As the deficit countries import less and become more competitive exporters, surplus countries will run lower surpluses. The key issue is whether this happens as a result of market processes or as a result of efforts to fine-tune aggregate demand in the euro area. I would welcome the former, but I object to the latter.”
This is not the place for a detailed critique, but we can’t resist commenting on the curious picture which emerges of every country in the Eurozone – and we assume the EU – being in surplus. This implies that most of the rest of the world is in deficit – and by the same logic, would need to adjust in similar ways. By cutting “prices, wages, employment and output”. Meanwhile, the value of the Euro would have risen sharply, making Eurozone exports less competitive again, at least in the weaker countries. And this would lead back to Eurozone imbalances once more.
Weidmann strongly denies, though without reasoned argument, the case for more policy-driven demand within the Eurozone, which seems very strange given the 20 years of drive for a stronger EU internal market with greater internal trade in goods and services. And in fact, the Eurozone taken as a whole suffers from little by way of current account imbalances.

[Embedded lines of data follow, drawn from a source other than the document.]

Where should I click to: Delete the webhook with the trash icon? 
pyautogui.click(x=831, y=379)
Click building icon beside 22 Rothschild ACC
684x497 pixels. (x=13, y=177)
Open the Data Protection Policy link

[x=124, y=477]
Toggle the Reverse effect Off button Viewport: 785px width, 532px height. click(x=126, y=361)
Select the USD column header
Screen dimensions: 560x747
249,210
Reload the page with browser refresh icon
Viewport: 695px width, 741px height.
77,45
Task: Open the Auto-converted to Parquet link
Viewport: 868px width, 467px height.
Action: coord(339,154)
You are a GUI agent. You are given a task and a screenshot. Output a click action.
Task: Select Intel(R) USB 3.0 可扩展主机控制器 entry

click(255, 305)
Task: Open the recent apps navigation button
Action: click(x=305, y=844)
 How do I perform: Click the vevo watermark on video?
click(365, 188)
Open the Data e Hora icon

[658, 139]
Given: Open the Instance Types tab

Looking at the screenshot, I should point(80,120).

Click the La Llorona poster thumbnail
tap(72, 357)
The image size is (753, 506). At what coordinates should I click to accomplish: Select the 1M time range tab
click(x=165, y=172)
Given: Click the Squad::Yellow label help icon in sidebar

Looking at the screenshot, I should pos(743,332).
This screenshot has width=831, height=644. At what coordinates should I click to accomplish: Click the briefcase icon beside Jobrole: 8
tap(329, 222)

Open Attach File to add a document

One year on, we have seen terrible continuing economic weakness and decline in many Member States, and recession or near-recession in the supposedly stronger states. Unemployment is many countries is at an all-time high.
The German-led EU and Eurozone policy of coordinated austerity – based on a phantasy quest for universal extra-Eurozone trade surpluses on the part of the Eurozone countries – is proving deadly in practice. It is time to change course. Mr Weidmann is a clever and articulate spokesperson for adjustment through austerity. But he has been proved wrong.